Extracted records
☆ ☆ ☆ ☆

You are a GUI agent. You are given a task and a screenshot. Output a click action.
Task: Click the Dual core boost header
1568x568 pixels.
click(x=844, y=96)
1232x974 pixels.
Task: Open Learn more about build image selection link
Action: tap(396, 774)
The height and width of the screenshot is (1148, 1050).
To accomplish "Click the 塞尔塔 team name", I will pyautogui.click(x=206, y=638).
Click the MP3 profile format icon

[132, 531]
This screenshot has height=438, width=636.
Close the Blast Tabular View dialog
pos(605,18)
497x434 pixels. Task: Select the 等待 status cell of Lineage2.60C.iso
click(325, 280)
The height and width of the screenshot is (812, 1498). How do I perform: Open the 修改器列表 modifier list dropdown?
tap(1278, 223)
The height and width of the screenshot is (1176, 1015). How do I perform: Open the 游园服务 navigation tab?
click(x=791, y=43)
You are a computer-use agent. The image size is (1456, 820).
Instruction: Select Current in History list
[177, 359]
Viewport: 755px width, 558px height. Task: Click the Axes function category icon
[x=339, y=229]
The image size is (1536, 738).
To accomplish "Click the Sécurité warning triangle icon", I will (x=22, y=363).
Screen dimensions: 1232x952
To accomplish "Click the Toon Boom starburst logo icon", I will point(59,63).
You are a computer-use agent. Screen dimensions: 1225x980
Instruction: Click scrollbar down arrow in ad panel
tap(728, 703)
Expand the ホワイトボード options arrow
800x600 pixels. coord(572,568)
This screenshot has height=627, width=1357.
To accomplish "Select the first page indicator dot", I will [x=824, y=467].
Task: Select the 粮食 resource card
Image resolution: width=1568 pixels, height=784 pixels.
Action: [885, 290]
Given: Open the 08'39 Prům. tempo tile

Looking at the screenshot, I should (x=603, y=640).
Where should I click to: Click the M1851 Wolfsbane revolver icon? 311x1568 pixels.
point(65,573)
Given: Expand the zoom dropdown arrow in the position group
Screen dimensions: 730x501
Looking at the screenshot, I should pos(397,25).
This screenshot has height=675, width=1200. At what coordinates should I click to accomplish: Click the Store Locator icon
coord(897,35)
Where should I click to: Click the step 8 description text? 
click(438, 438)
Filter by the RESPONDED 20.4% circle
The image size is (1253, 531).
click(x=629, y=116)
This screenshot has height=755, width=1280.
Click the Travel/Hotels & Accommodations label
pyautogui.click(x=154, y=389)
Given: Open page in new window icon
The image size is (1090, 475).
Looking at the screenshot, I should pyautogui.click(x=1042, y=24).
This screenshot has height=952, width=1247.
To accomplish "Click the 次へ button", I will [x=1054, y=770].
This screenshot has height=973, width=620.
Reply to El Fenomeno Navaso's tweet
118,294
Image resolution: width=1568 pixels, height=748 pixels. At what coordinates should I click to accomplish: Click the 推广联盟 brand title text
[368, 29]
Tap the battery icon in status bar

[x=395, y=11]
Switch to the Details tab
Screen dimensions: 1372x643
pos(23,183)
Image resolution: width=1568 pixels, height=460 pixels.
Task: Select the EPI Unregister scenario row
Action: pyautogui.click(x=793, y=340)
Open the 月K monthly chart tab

☆ ☆ ☆ ☆

INSTRUCTIONS TO FOLLOW –
Write the records out once more, word for word.

ANSWER SECTION –
You are a GUI agent. You are given a task and a screenshot. Output a click action.
Task: Click the Dual core boost header
1568x568 pixels.
click(x=844, y=96)
1232x974 pixels.
Task: Open Learn more about build image selection link
Action: tap(396, 774)
The height and width of the screenshot is (1148, 1050).
To accomplish "Click the 塞尔塔 team name", I will pyautogui.click(x=206, y=638).
Click the MP3 profile format icon

[132, 531]
This screenshot has height=438, width=636.
Close the Blast Tabular View dialog
pos(605,18)
497x434 pixels. Task: Select the 等待 status cell of Lineage2.60C.iso
click(325, 280)
The height and width of the screenshot is (812, 1498). How do I perform: Open the 修改器列表 modifier list dropdown?
tap(1278, 223)
The height and width of the screenshot is (1176, 1015). How do I perform: Open the 游园服务 navigation tab?
click(x=791, y=43)
You are a computer-use agent. The image size is (1456, 820).
Instruction: Select Current in History list
[177, 359]
Viewport: 755px width, 558px height. Task: Click the Axes function category icon
[x=339, y=229]
The image size is (1536, 738).
To accomplish "Click the Sécurité warning triangle icon", I will (x=22, y=363).
Screen dimensions: 1232x952
To accomplish "Click the Toon Boom starburst logo icon", I will point(59,63).
You are a computer-use agent. Screen dimensions: 1225x980
Instruction: Click scrollbar down arrow in ad panel
tap(728, 703)
Expand the ホワイトボード options arrow
800x600 pixels. coord(572,568)
This screenshot has height=627, width=1357.
To accomplish "Select the first page indicator dot", I will [x=824, y=467].
Task: Select the 粮食 resource card
Image resolution: width=1568 pixels, height=784 pixels.
Action: [885, 290]
Given: Open the 08'39 Prům. tempo tile

Looking at the screenshot, I should (x=603, y=640).
Where should I click to: Click the M1851 Wolfsbane revolver icon? 311x1568 pixels.
point(65,573)
Given: Expand the zoom dropdown arrow in the position group
Screen dimensions: 730x501
Looking at the screenshot, I should pos(397,25).
This screenshot has height=675, width=1200. At what coordinates should I click to accomplish: Click the Store Locator icon
coord(897,35)
Where should I click to: Click the step 8 description text? 
click(438, 438)
Filter by the RESPONDED 20.4% circle
The image size is (1253, 531).
click(x=629, y=116)
This screenshot has height=755, width=1280.
Click the Travel/Hotels & Accommodations label
pyautogui.click(x=154, y=389)
Given: Open page in new window icon
The image size is (1090, 475).
Looking at the screenshot, I should pyautogui.click(x=1042, y=24).
This screenshot has height=952, width=1247.
To accomplish "Click the 次へ button", I will [x=1054, y=770].
This screenshot has height=973, width=620.
Reply to El Fenomeno Navaso's tweet
118,294
Image resolution: width=1568 pixels, height=748 pixels. At what coordinates should I click to accomplish: Click the 推广联盟 brand title text
[368, 29]
Tap the battery icon in status bar

[x=395, y=11]
Switch to the Details tab
Screen dimensions: 1372x643
pos(23,183)
Image resolution: width=1568 pixels, height=460 pixels.
Task: Select the EPI Unregister scenario row
Action: pyautogui.click(x=793, y=340)
Open the 月K monthly chart tab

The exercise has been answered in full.